JULIETTE GRÉCO SI TU T'IMAGINES
Elle s’appelait Juliette Gréco. Avoir été, sans avoir rien accompli, une figure mythique, ce n’est pas sans danger
Juste après la seconde guerre mondiale, quand la jeunesse voulait revivre, danser, passer des nuits blanches et folles, après les années noires de l’Occupation, il y avait, dans le quartier parisien de Saint-Germain-des-Prés, une étrange jeune femme. Elle était quasi mutique, mais dans la rue ou dans la cave du Tabou on ne voyait qu’elle. Elle s’appelait Juliette Gréco. Avoir été, sans avoir rien accompli, une figure mythique, ce n’est pas sans danger. Il faut beaucoup de travail et de courage pour ne pas se perdre et « rester intacte », un de ses mots favoris. De l’obstination aussi, et Juliette Gréco n’en manquait pas.

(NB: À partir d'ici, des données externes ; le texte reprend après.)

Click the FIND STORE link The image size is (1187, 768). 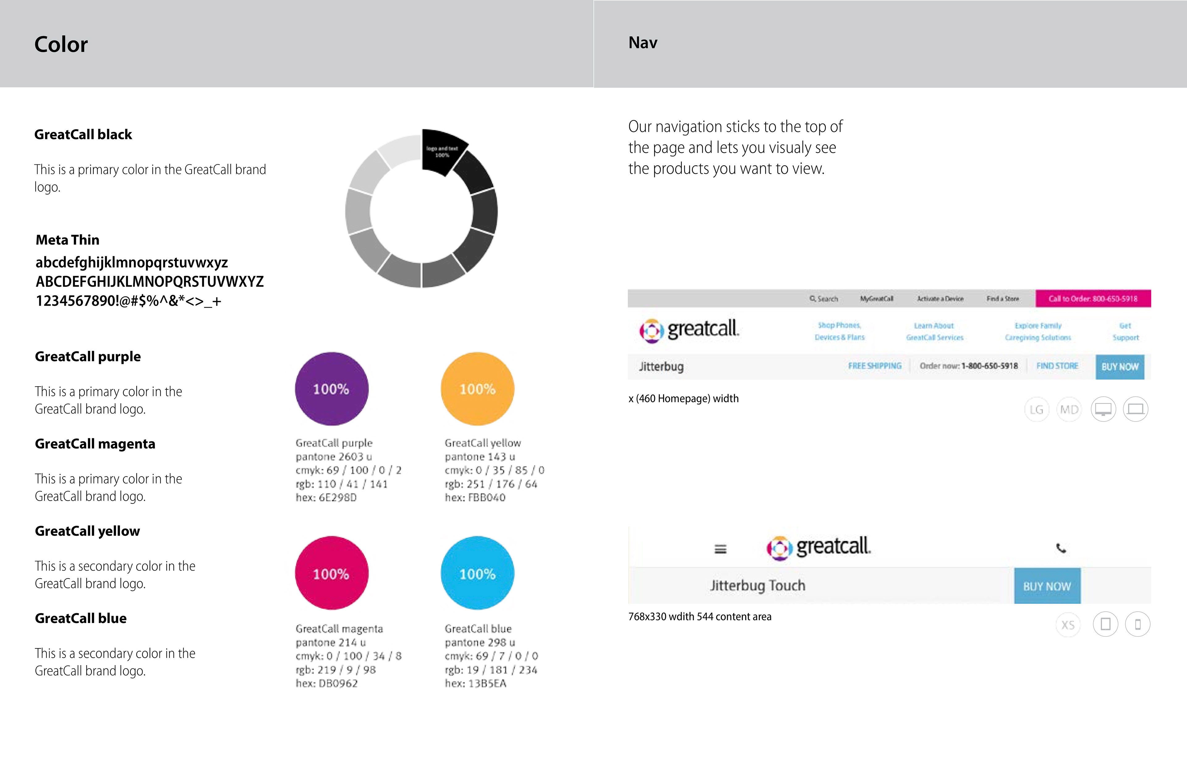coord(1057,366)
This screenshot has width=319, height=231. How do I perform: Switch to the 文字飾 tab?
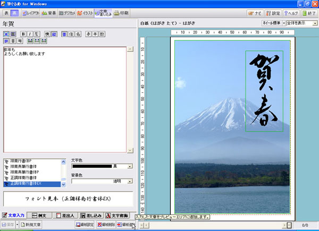tap(116, 215)
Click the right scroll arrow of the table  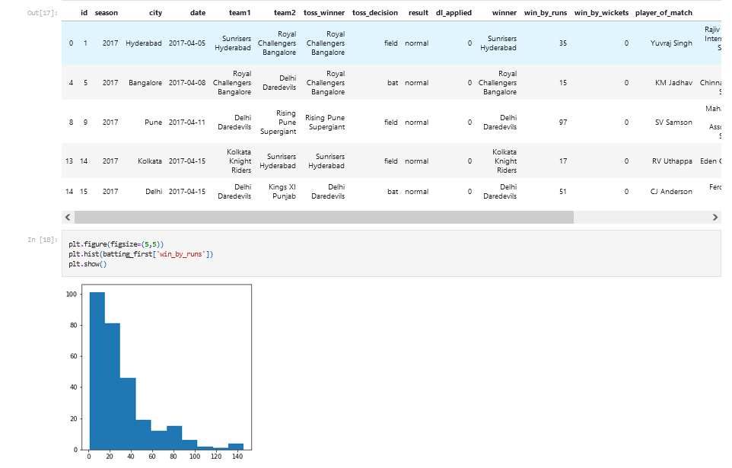[714, 217]
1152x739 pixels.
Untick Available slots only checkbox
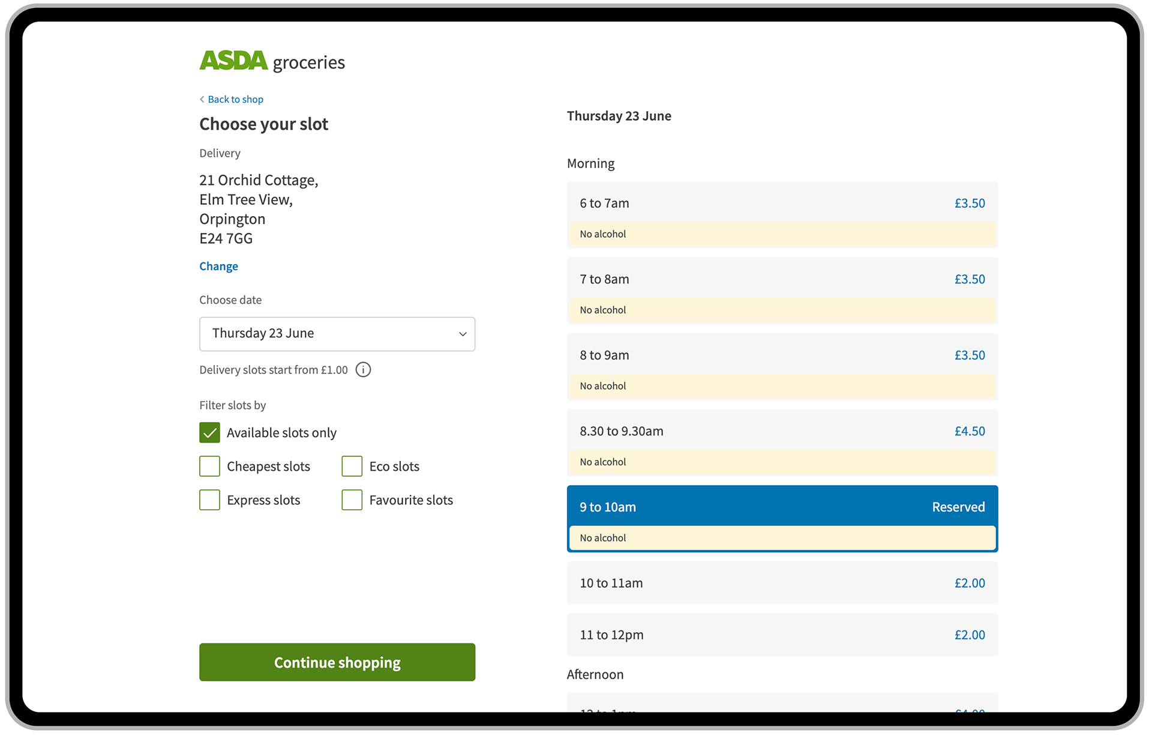(x=209, y=433)
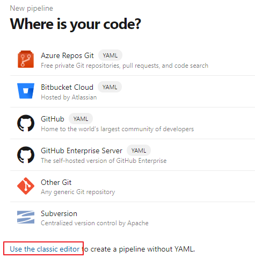Click 'Centralized version control by Apache' text
This screenshot has height=265, width=255.
point(94,223)
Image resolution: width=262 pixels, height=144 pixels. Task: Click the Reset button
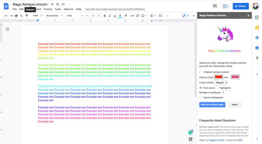[x=234, y=105]
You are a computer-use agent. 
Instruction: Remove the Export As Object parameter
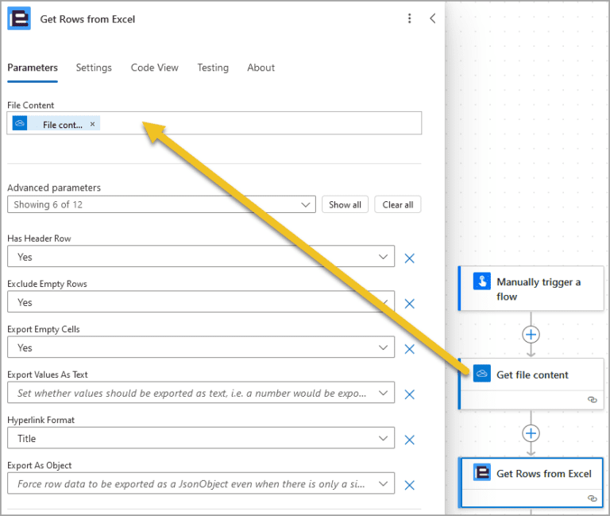409,485
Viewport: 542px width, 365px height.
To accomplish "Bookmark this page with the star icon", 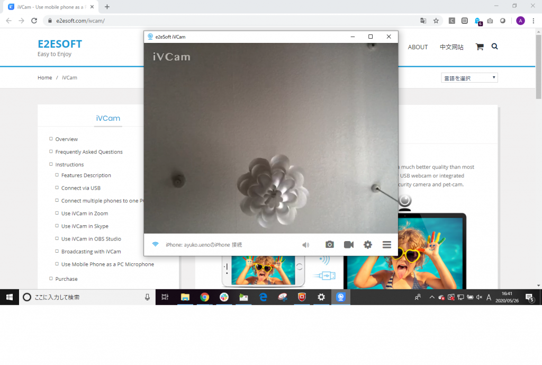I will tap(436, 21).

Elle est devenue une chanteuse inoubliable. Dans sa longue vie, elle a eu des amours, des maris, des amis, une fille, elle a fait du théâtre et du cinéma. Elle aimait la vie, l’insolence et la liberté. Mais une passion a dominé toutes les autres : chanter. Donner tout son sens au « merveilleux mot d’interprète ». Elle a servi les plus beaux textes de la chanson française et les a portés dans le monde entier pendant plus de soixante-cinq ans.
« La liane noire de nos nuits blanches », « la fleur vénéneuse de Saint-Germain-des-Prés » … On a voulu enfermer, dans tous ces clichés, la trop imprévisible Juliette Gréco, donner d’elle une image sombre, alors qu’elle était une femme solaire. Gaieté, humour, lumière, chaleur : c’est tout cela qui l’a amenée, à la fin des années 80, à retourner du côté de Saint-Tropez pour y passer le plus de temps possible, entre deux tournées. Elle a choisi d’y finir sa vie, dans ce qu’elle appelait sa « maison paradis » à Ramatuelle.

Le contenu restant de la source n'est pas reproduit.